Why? Because if all innovators obtain patents that they commit to
keeping for defensive purposes only — linking them together into a
defensive network — we can take the patent system as it exists today and
use it to create a bulwark against its own worst features.
Software and other abstract patents have a deservedly bad reputation for overbreadth, overclaiming, excessive restrictions
on follow-on innovators, and other abuse. But more specifically, the
large number of software patents in the system creates “weaponized”
patents: weak in claims, yet able to take down a legitimate competitor
or new entrant to the marketplace.
This isn’t just a hypothetical fear. The increasingly complex
“thickets” of software patents (coupled with standards and other
ecosystems) have created battlegrounds over APIs, online advertising,
and smartphones to name just a few. The players in these cases are large
companies with deep pockets — Oracle suing Google, Yahoo suing
Facebook, Apple suing Samsung — but the threat is arguably even greater
for startups and others with fewer resources for defense.
This situation leaves innovators — especially those who are committed to openness or to reducing rights thickets — in a bind.
Because companies may need to defend against patents wielded by
others, the decision about whether or not to patent is often a response
to the potential danger of lawsuits rather than a strategy for fueling
innovation. That’s not the purpose of the patent system at all. And
that’s why we propose a Defensive Patent License (DPL) to create a
network of permanently defensive patents. This approach is premised on
two main promises:
Anyone can take a royalty-free license to the
innovator’s patents in exchange for a promise that the licensee will
also offer their own patents under the DPL. Importantly, the DPL’s
obligations “travel with the patent”: In the event that a patent is
sold, its new owner must also abide by the DPL’s terms. By
de-weaponizing patents this way, the DPL could help limit lawsuit risk.
This is especially true for the risks posed by patent trolls, because a
patent that can only be used defensively against a large network of
innovators is likely to have little value for a troll.
Innovators can’t use patents against any other DPL
user, except defensively. DPL users are free to demand licensing fees or
bring infringement suits against anyone outside of the DPL network, but
they must remain defensive within it.
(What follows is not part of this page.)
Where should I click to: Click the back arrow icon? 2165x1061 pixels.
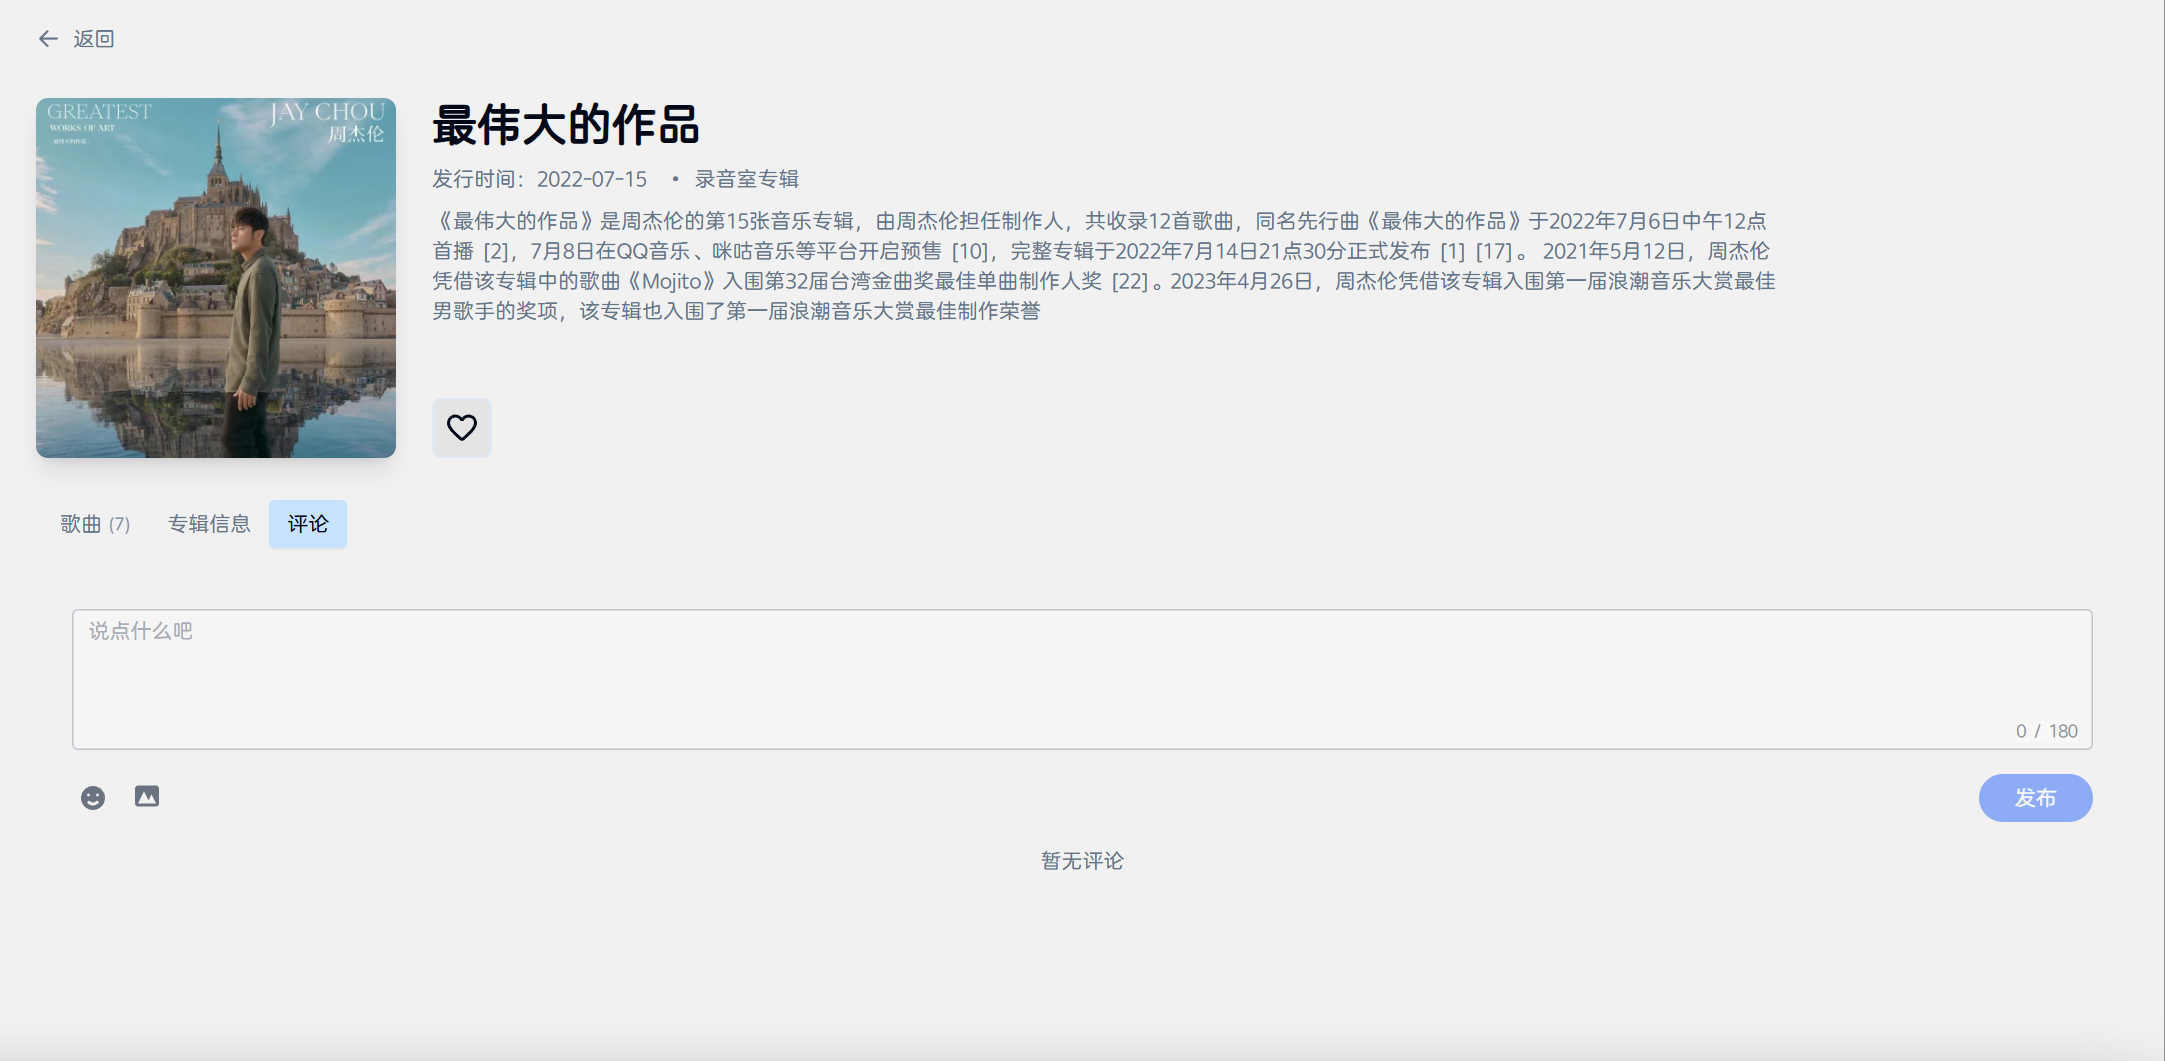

The DPL thus builds on the ideas
and culture behind free software licenses — such as the General Public
License (GPL) and some Creative Commons licenses — to use intellectual
property rights as a tool for creating openness through network effects.
As innovators opt into the DPL network, the DPL keeps their patents
defensive over time and promotes multilateral disarmament by creating a
network of patent holders publicly and legally committed to defense.
Over time, it would also create a network of patents that innovators
could license — royalty-free — for use in their own innovations.
There are other benefits to this approach, as well. By encouraging stronger prior art,
the DPL can help fix the patent system over the medium- to long-term —
the patents themselves would provide the USPTO with the best evidence of
prior art. The DPL thus adjusts the patent system from within: leaving
in place the value of strong patents in industries where they support
innovation, while limiting harm in industries where they raise
transaction costs and block innovation.
Let me be clear. This is a second-best solution, tailored for the
world we live in rather than a world where full system reform is on the
horizon. Congress is unlikely to fundamentally reform patentable subject
matter or patent scope anytime soon, and technology innovators can’t
realistically ignore the patent system. It may seem counterintuitive,
but opting in to the system — yet taking control over how patents are
used — may be the best solution for now.